15. In the subsequent course of these proceedings the Petition and Declaration were amended at various times and in various matters not relevant herein and judgments were entered. On July 30, 1945, a Judgment Nunc Pro Tunc was entered on the amended Declaration of Taking dated July 30, 1945. In the course of these amendments the whiteprint dated February 24, 1942, had been replaced by a plan dated April 26, 1945, revised May 8, 1945, designated in those proceedings as exhibit "B". The triangle continued to be designated as Parcel D on this plan and throughout the course of these proceedings, the description and designation of the triangle in the amended Petition and Declarations remained unchanged. The Judgment contained the following sentence: "This cause is held open for such further judgments, orders, and decrees as may be necessary in the premises."

16. On November 4, 1949, the court entered an order that the compensation to be paid by the United States "for the taking of the full, free and unencumbered title to Parcels A, B, C, D and E ..." was $175,000.00; that the difference between this amount and the amount previously deposited should be deposited in the Registry of the court for the use and benefit of Mr. Scullin and the Commonwealth of Massachusetts as their interests may be made to appear; and

"3. That the said just compensation herein fixed and determined does not include and is not intended to include any compensation to which the Cities Service Oil Co. or Cities Service Refining Co. may be entitled, as the result of the taking of said Parcels A, B, C, D and E for the public use or of the taking or extinguishment of any rights, interests, or estates which they or either of them had or might have had in said lands at the time of the taking on March 30, 1942."

17. On November 21, 1949, the court entered an Order for Distribution of Monies Determined to be Just Compensation, said order reciting the court "being satisfied that no persons, parties or corporations other than (the Commonwealth of Massachusetts and Matthew P. Scullin) have any compensable interest in the land taken, or now have any interest in the funds on deposit, and the only parties in interest have hereto assented..."

18. An examination of the federal court docket reveals no further action taken by Citgo in the land taking proceedings.

a.
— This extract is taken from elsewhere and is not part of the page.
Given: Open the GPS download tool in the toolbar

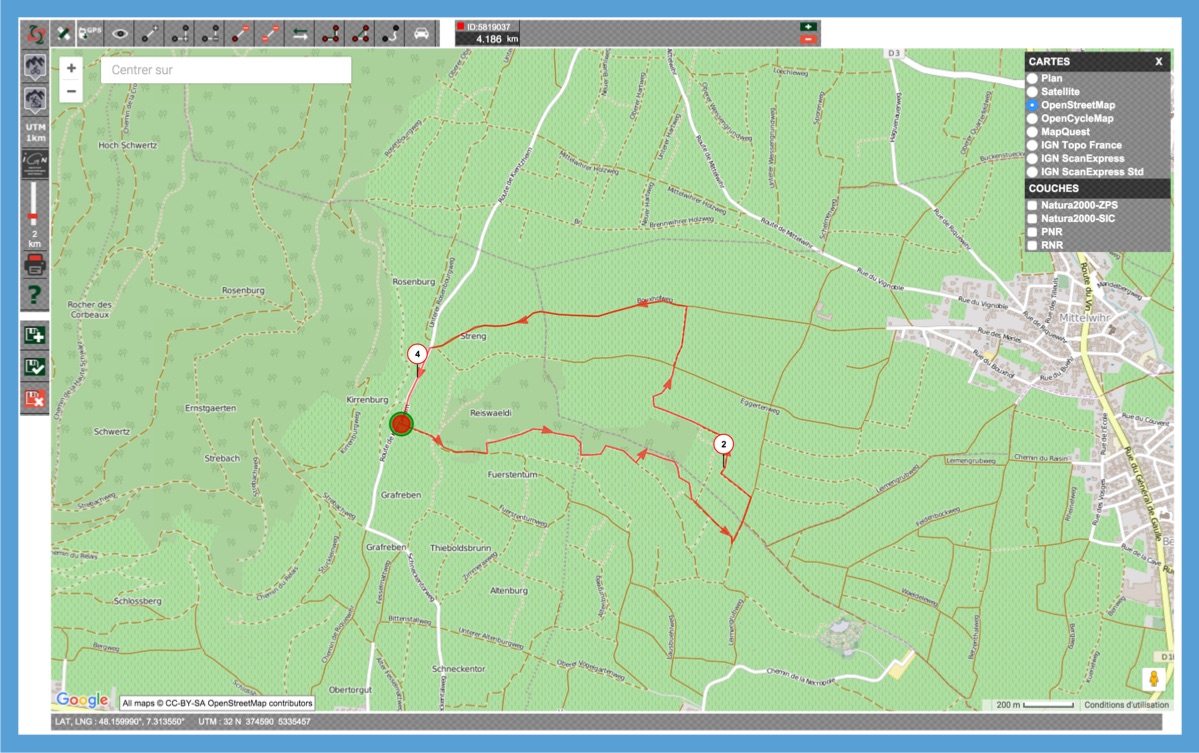Looking at the screenshot, I should coord(90,31).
On April 7, 1970, the United States petitioned the Land Court (case No. 531-S) stating 1) that it had acquired condemnation title to the land; 2) that included in one of the three parcels of registered land comprising the General Dynamics land was the triangle shown as Lot F on Land Court Subdivision Plan No. 531H; that a Certificate of Taking dated March 30, 1942, was filed as Document No. 89621 and noted on the Certificate of Title No. 3419 which was still outstanding in the name of the Commonwealth of Massachusetts.

b. Paragraph 5 of said petition stated that title to said registered land was subject to a "Right of Way" over Lot F granted to the Massachusetts Oil Refinery Co. by instrument dated May 21, 1920 and registered as Document No. 10705, and asked that the court enter an order that Certificate of Title 3419 be cancelled and a new Certificate of Title issue to cover the registered lots.

20. An Order of the Court dated April 29, 1970 and recorded with said Registry District as Document No. 307098, noted on Certificate No. 88973, (Exhibit E), ordered that Certificate of Title 3419 be cancelled and that a new Certificate be issued "subject to a right of way as set forth in Document No. 10705."

21. On April 30, 1970, Transfer Certificate of Title No. 88973 was issued to the United States covering the General Dynamics land. Said Certificate No. 88973 contained the following reference:

"Said Lot F is subject to a right of Way (sic) as set forth in Document No. 10705."

Said certificate also cotained the following language:

"There is appurtenant to the above described land rights of way as provided for in deed from John Swithin, et al, Trustees, to American Tube Works, dated September, 1902 and recorded with Norfolk Deeds Book 931, Page 313, so far as applicable."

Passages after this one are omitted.